The use of local reinforcement in the form of ceramic alumina foams has resulted in a significant increase in the wear resistance under technically dry friction conditions. In both cases, the consumption was based on abrasive wear, irrespective of the cell size and the volume fraction of the ceramic phase (Figure 11
and Figure 12
). For the P1 composite layer (Figure 11
), the depth of the wear track did not exceed 100 μm. In turn, the P2 composite (Figure 12
) was characterized by a twice as large depth of the wear track, which reaches 220 μm. However, in both materials, plastic deformation was not observed, and matrix elevation at the wear track edges did not exceed 20 μm in depth.
Furthermore, the volume loss of the wear traces was measured in order to compare the wear resistance of the examined reinforced and unreinforced areas. The obtained results (Figure 13
) clearly showed a 10 times smaller volume loss of composite layers compared with the unreinforced matrix area in dry friction conditions.
The lower wear in composite layers compared with the unreinforced matrix can be attributed to an Al2O3 network protruding out of the worn surface, which protects the direct wear of the AlSi12 matrix alloy by the cast iron pin.

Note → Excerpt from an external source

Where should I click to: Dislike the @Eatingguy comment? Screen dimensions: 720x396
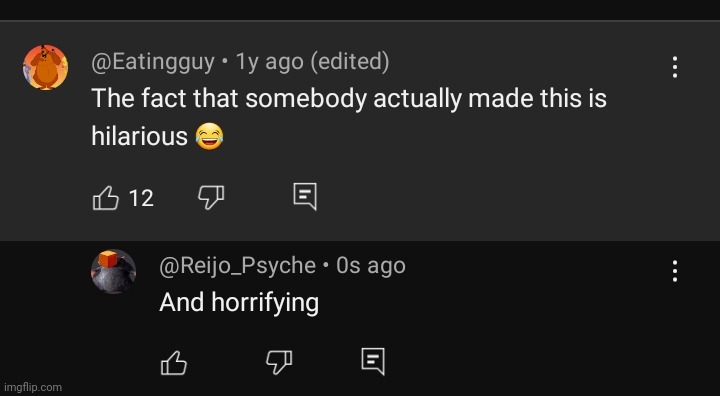point(211,198)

The interpenetrating composite layers obtained in the centrifugal infiltration process have a good connection at the interface between alumina preforms and the AlSi12 matrix. The strong boundary and the characteristic interpenetrating structure of the composite layers influence tribological properties (wear resistance, friction coefficient). The investigation results proved that the composite layers with the Al2O3 foams are characterized by a lower friction coefficient of about 30% for P1 foam and near 25% for P2 in comparison with the unreinforced area in the cast. Moreover, it has been shown that the friction coefficient of composite layers decreases as the pores’ diameters decrease. In turn, the composite layers’ higher wear resistance in comparison with matrix areas is related to the change of wear mechanism from adhesive—abrasive to the abrasive only.
In addition, it has been proved that local reinforcement of castings improves their properties only in areas that are highly exposed to wear, and it allows to maintain the initial mechanical and plastic properties in unreinforced areas. This solution is favorable, particularly from the point of view of the finishing problems of composite products.
Further studies will concern a wider description of the wear mechanism of IPCs in various friction coupling.